Labour demands inclusion of early miscarriage leave in Work Life Balance Bill

Ivana Bacik TD
02 November 2022
  • Labour amendments would provide 20 days leave for early miscarriage and 10 days for fertility treatments

Labour leader Ivana Bacik said employers must recognise the need for time off work after early miscarriage. Calling for the inclusion of Labour amendments to provide 20 days paid time off work in the event of an early miscarriage in Government’s forthcoming Work Life Balance Bill, Deputy Bacik said employment legislation must address some legacy structural inequalities that remain.

Deputy Bacik said:

“Labour is calling on Government to include reproductive health rights within its Work Life Balance Bill. Our amendments would give women workers up to 20 days for paid time off if they experience an early miscarriage, and up to 10 days leave for any employee to take time off work for reproductive health reasons including IVF. It’s a measure that would advance women’s employment rights, address the structural gender equality issues in the workplace, and also embed a more compassionate approach to miscarriage and other experiences.

“In Ireland, around 14,000 women will experience a miscarriage each year, and around one in six couples will experience fertility issues. We need to provide leave to people when they need it most.

“Early miscarriage remains somewhat shrouded in silence. Despite trojan efforts of campaigners like Síle Seoige on this issue, many women still feel unsupported in the workplace after such an experience. Many try to find the balance between wanting privacy but needing flexibility and compassion from the workplace. By legislating for early miscarriage and reproductive health leave, it is our hope that women will feel empowered to seek necessary time off without fear or shame.

“We in Labour first introduced the Organisation of Working Time Act (Reproductive Health Leave) Bill in March 2021, yet despite not opposing the bill in the Seanad, the government continues to drag its heels on this. Since the introduction of this bill, our offices have been inundated with contact from women and couples telling us how helpful this leave would have been to them when they needed a compassionate approach from their workplace.

“In sharing their stories, too often women report returning to work immediately without any support from their employer. Others say that in the immediate days that follow a pregnancy loss, the routine offered by the workplace can be welcome by some but it is when the physical pain ends that the grief can become overwhelming. If we are to end the silence around fertility issues, we need to start with the workplace and continue to follow the path of New Zealand by introducing reproductive leave here.

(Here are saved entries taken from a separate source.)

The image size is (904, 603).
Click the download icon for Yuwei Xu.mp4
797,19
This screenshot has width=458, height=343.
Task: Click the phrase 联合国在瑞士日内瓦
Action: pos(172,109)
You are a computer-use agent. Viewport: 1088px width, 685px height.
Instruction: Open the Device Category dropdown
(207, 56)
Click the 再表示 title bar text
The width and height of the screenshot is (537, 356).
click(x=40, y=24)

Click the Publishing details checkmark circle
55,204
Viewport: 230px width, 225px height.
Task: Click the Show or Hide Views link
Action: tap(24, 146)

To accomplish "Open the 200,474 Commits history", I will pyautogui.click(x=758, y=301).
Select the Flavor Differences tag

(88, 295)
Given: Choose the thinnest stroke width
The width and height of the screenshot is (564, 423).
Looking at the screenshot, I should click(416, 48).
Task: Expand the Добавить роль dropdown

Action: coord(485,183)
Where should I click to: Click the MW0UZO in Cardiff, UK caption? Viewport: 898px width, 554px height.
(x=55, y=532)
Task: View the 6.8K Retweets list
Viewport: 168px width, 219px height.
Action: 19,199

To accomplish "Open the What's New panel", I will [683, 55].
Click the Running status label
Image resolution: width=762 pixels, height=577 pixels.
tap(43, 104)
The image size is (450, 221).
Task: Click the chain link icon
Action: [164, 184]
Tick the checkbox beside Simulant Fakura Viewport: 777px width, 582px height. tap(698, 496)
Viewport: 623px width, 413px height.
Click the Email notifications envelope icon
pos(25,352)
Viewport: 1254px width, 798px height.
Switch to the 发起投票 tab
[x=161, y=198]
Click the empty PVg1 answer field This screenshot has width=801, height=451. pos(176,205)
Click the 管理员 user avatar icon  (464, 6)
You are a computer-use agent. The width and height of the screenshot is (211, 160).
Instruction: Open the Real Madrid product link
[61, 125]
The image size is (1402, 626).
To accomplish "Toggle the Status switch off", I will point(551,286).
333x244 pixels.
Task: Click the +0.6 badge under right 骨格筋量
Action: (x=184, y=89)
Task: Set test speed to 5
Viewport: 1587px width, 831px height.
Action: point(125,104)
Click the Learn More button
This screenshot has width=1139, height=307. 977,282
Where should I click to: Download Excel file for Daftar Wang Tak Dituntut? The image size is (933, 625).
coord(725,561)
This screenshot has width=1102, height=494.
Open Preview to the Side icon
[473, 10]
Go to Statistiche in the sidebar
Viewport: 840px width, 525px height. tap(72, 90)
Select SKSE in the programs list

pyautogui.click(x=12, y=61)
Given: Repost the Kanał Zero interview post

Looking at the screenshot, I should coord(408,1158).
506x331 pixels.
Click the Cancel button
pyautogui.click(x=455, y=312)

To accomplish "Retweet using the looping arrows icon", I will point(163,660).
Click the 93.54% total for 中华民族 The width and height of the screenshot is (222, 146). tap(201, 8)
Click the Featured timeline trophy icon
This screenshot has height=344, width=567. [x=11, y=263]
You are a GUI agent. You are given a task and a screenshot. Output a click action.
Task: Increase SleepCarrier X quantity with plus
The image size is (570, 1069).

“The introduction of publicly funded IVF in this year’s Budget is hugely welcome and will be one step to addressing the financial barrier that faces people in making decisions around family planning. But as well as money, many women and men have invested time, hopes and dreams in IVF treatment, while taking unpaid leave for extensive medical appointments and related treatments. Our amendments would entitle any worker who needs it to up to 10 days leave for these appointments.

“Many employers are already introducing workplace policies to support women who experience early miscarriage. Labour is calling on Government to introduce specific time off in such circumstances, and by doing so, we hope it will encourage greater public awareness of this  issue which is being endured by so many in silence.”